---------- Source information ----------

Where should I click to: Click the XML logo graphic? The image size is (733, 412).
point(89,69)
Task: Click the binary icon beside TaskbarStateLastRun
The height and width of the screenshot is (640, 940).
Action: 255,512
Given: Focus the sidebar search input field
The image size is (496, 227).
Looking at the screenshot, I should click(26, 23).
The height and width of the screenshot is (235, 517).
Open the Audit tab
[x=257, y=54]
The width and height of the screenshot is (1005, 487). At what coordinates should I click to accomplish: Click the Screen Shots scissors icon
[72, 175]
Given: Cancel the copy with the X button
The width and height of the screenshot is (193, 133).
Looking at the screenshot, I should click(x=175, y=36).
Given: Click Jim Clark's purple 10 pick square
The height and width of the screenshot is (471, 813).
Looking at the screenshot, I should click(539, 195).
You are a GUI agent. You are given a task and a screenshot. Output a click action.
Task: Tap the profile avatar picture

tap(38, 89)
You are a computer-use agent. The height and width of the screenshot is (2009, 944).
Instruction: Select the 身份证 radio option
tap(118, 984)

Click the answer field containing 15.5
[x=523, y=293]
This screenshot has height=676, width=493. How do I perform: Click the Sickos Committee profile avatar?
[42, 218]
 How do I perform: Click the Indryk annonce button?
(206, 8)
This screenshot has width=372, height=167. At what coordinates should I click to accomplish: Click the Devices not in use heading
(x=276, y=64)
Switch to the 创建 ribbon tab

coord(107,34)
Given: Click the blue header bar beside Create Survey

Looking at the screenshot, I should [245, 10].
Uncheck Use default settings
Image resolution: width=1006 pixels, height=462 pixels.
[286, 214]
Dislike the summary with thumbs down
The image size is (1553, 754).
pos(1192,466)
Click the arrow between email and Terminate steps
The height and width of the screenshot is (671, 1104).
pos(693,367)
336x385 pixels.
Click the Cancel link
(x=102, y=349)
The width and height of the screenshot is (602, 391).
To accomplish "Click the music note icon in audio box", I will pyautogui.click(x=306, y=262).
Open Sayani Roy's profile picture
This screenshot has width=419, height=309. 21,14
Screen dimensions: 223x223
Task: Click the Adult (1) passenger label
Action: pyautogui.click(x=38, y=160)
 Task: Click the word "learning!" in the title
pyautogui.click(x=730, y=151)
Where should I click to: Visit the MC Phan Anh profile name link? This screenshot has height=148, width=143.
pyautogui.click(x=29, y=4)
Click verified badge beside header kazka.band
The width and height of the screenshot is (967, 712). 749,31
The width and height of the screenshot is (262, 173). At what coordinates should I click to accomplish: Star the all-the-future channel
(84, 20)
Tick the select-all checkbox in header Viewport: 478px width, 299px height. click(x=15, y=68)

----------

Directions for this task
Output exactly the lines from the one containing "Given: Click the" through the last line of the records, both included. Output nothing else.

Answer area
Given: Click the blue header bar beside Create Survey

Looking at the screenshot, I should [245, 10].
Uncheck Use default settings
Image resolution: width=1006 pixels, height=462 pixels.
[286, 214]
Dislike the summary with thumbs down
The image size is (1553, 754).
pos(1192,466)
Click the arrow between email and Terminate steps
The height and width of the screenshot is (671, 1104).
pos(693,367)
336x385 pixels.
Click the Cancel link
(x=102, y=349)
The width and height of the screenshot is (602, 391).
To accomplish "Click the music note icon in audio box", I will pyautogui.click(x=306, y=262).
Open Sayani Roy's profile picture
This screenshot has width=419, height=309. 21,14
Screen dimensions: 223x223
Task: Click the Adult (1) passenger label
Action: pyautogui.click(x=38, y=160)
 Task: Click the word "learning!" in the title
pyautogui.click(x=730, y=151)
Where should I click to: Visit the MC Phan Anh profile name link? This screenshot has height=148, width=143.
pyautogui.click(x=29, y=4)
Click verified badge beside header kazka.band
The width and height of the screenshot is (967, 712). 749,31
The width and height of the screenshot is (262, 173). At what coordinates should I click to accomplish: Star the all-the-future channel
(84, 20)
Tick the select-all checkbox in header Viewport: 478px width, 299px height. click(x=15, y=68)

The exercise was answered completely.